What is asked: Write out all of the rows below character for character, keeping every line and the original order.

## start Material provided

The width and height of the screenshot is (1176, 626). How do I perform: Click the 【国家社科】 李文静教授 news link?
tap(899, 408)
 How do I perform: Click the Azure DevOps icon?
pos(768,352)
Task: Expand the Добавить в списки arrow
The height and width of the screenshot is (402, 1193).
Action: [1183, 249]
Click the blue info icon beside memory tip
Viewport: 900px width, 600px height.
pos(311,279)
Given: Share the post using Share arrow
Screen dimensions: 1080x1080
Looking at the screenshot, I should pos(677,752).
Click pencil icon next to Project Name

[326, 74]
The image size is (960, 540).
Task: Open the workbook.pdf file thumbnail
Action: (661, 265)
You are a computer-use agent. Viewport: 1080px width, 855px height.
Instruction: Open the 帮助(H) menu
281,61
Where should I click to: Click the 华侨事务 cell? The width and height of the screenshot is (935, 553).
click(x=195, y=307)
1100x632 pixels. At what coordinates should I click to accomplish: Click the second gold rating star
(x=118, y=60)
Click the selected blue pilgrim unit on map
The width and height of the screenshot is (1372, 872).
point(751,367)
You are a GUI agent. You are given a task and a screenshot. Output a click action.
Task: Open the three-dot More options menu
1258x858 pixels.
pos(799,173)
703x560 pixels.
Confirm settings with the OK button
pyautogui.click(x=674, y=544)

## end Material provided

Solution to this problem:
The width and height of the screenshot is (1176, 626). How do I perform: Click the 【国家社科】 李文静教授 news link?
tap(899, 408)
 How do I perform: Click the Azure DevOps icon?
pos(768,352)
Task: Expand the Добавить в списки arrow
The height and width of the screenshot is (402, 1193).
Action: [1183, 249]
Click the blue info icon beside memory tip
Viewport: 900px width, 600px height.
pos(311,279)
Given: Share the post using Share arrow
Screen dimensions: 1080x1080
Looking at the screenshot, I should pos(677,752).
Click pencil icon next to Project Name

[326, 74]
The image size is (960, 540).
Task: Open the workbook.pdf file thumbnail
Action: (661, 265)
You are a computer-use agent. Viewport: 1080px width, 855px height.
Instruction: Open the 帮助(H) menu
281,61
Where should I click to: Click the 华侨事务 cell? The width and height of the screenshot is (935, 553).
click(x=195, y=307)
1100x632 pixels. At what coordinates should I click to accomplish: Click the second gold rating star
(x=118, y=60)
Click the selected blue pilgrim unit on map
The width and height of the screenshot is (1372, 872).
point(751,367)
You are a GUI agent. You are given a task and a screenshot. Output a click action.
Task: Open the three-dot More options menu
1258x858 pixels.
pos(799,173)
703x560 pixels.
Confirm settings with the OK button
pyautogui.click(x=674, y=544)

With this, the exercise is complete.